In his address to the Committee for Economic Development of Australia annual dinner, governor of the Reserve Bank of Australia Philip Lowe sought to emphasise the need for a distinction between penalties imposed for misconduct in the financial sector and penalties incurred for responsible lending breaches.
Mr Lowe said that in his view, the key issues raised by the financial services royal commission include:
- the inadequate way in which banks have dealt with conflict of interest issues;
- the way that poorly designed incentive systems can distort behaviour, promoting a sales culture at the expense of a service culture, and promoting the short term at the expense of the long term; and
- the fact that the consequences for not doing the right thing have, in some cases, been too light.
Mr Lowe claimed that strengthening trust in financial institutions is incumbent on such issues being addressed and made particular reference to the use of incentives in the industry.
He continued: “Central to this task is creating a strong culture of service within Australia’s financial institutions. Too often our financial institutions prioritised sales over service. Correcting this starts with the system of internal reward established by the board and management.
“The vast bulk of the people who work for Australia’s financial institutions do want to do the right thing, and they do want to serve their customers as best they can. But, like everybody else, they respond to the incentives they face.
“If they are rewarded on sales or short-term objectives, it should not come as a great surprise that that’s what they prioritise.
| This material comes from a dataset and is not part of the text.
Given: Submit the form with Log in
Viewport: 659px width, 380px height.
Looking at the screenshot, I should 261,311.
So, establishing the right incentives is key.”
However, while noting the “important role” that “strong penalties” can play in incentivising good behaviour, Mr Lowe issued a warning over the potential for “unintended consequences” of similar penalties in the lending space.
“In my view, it is worth making a distinction between the penalties that apply for poor conduct and those that apply for making loans that ultimately cannot be repaid.
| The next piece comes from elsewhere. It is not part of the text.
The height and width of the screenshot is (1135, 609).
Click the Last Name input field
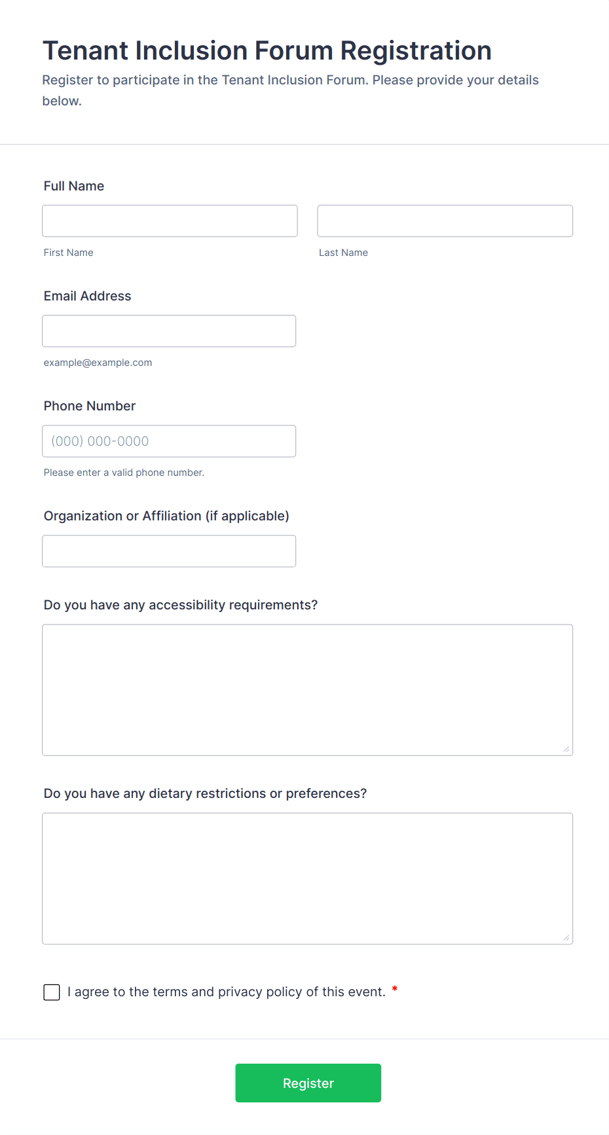[445, 221]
“On conduct issues, we should set our expectations and standards high, and if they are not met, the penalties should be firm.”
Mr Lower added: “On lending, matters are more complex. Even when banks lend responsibly, a percentage of borrowers will end up in financial strife and be unable to meet their obligations.
“We need banks to be prepared to make loans in the full expectation that some borrowers will not be able to pay them back.
“Banks need to take risk and manage that risk well. If they become afraid to lend simply because of the consequences of making a loan that goes bad, our economy will suffer. So, a balance needs to be struck here.”
Further, Mr Lowe noted the importance of accountability in rebuilding trust, stating that the Banking Executive Accountability Regime (BEAR) would be “helpful” in improving accountability across financial institutions.
However, Mr Lowe stressed that it is ultimately up to the financial institutions to improve accountability frameworks, not regulation.
“[We] should not lose sight of the fact that it is the banks’ boards and management that are ultimately responsible for the choices that banks make.
“It is unrealistic to expect that an appropriate culture can be created through regulation and penalties. Creating the right culture is a core responsibility of boards and management.”